3. Maintain trusted resources and supply chains
Attacks on the supply chain are increasingly common. The SolarWinds attack focused on corrupting software updates sent out between March and June 2020. Alternatively, the use of untrusted or compromised hardware as a way to get inside a network is a common tactic of nation-state intelligence programs.
For developers, the problem is equally dire. Many development supply chains continue to mix untrusted and trusted components, leading to what commonly is called “trust-boundary violations.” About 70% of the code in modern applications is typically open-source components or libraries, but more than 91% of applications use code from projects that are either abandoned or more than four years out of date.
Yet companies cannot rely on third-party developers to become more serious about security. Overall, securing software is a low priority, according to a recent study by Harvard University and the Linux Foundation, which found that open-source developers typically spend less than 3% of their time on security.
Identifying and determining the level of trust of other supply chains, whether hardware, software, or services, should be a high priority for companies. Those that maintain their own applications should regularly check on the components used by developers to build those tools or, better yet, use automation to make the process simple and fast. External components and libraries must come from a verified source and managed, staged repository, to validate the dependencies origin and increase security.
Companies need to not only know what resources are critical and which are untrusted, but also have visibility into the state of those resources. Change management, automated unit tests, and the detection of malicious behavior need to be bolstered to make such attacks on the software supply chain more difficult in the future. In addition, focusing on supply chain cleanliness and validating external software components—in terms of their origins and signature—are also important.
Undetected compromises of IT processes contributed significantly to the success of the UNC2452 cyber-espionage campaign, for example, allowing attackers to insert malicious code into updates for the SolarWinds Orion network-management platform. In 2017, attackers infiltrated the network of system utilities developer Piriform, which had just been bought by security firm Avast, and pushed out malicious updates to its CCleaner utility, infecting customers. The same year, three updates published by Ukrainian firm Intellect Service, which produces accounting software known as M.E. Doc, had malicious code that resulted in the NotPetya ransomware attack.
4. Invest in monitoring and detection
Breaches happen. In 2020, 56% of companies suffered a ransomware attack, according to one survey. The average organization suffers some 22 security breaches every year, down from 30 breaches in 2019, according to business consultancy Accenture.
Failing to detect those breaches, however, can make the consequences much more damaging. Solutions do exist to detect and block lateral movement by attackers, especially when linked to behavior-anomaly detection. Define and maintain your SOC use cases to improve the quality of detection and reduce noise. Too many alerts will drown investigation capabilities. You cannot detect behavioral anomalies without understanding and defining normal behavior. The malicious activities against SolarWinds could have been detected early and possibly blocked by a strict anomaly-detection system.

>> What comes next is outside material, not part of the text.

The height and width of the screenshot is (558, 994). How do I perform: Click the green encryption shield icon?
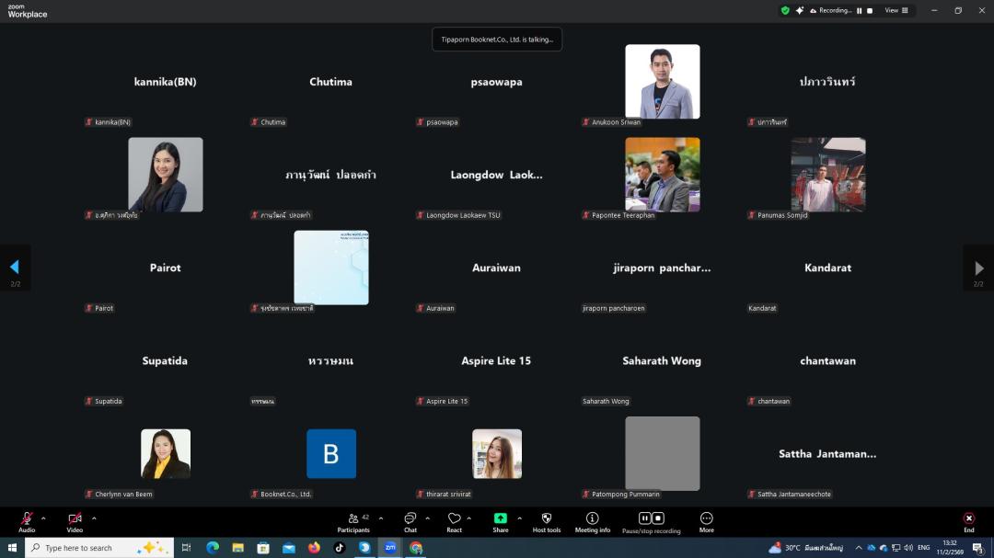point(785,10)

Be resolute for better resilience
Companies that focus on these four areas—and frequently rinse and repeat—will have a more resilient cyber infrastructure and a software development process that produces more secure software. Like many New Year’s resolutions, improving is often more of a journey than a destination. Tackling these challenges will not assure a resilient informational and operational posture, but it can help you to maintain good cyber hygiene and highlight deficiencies.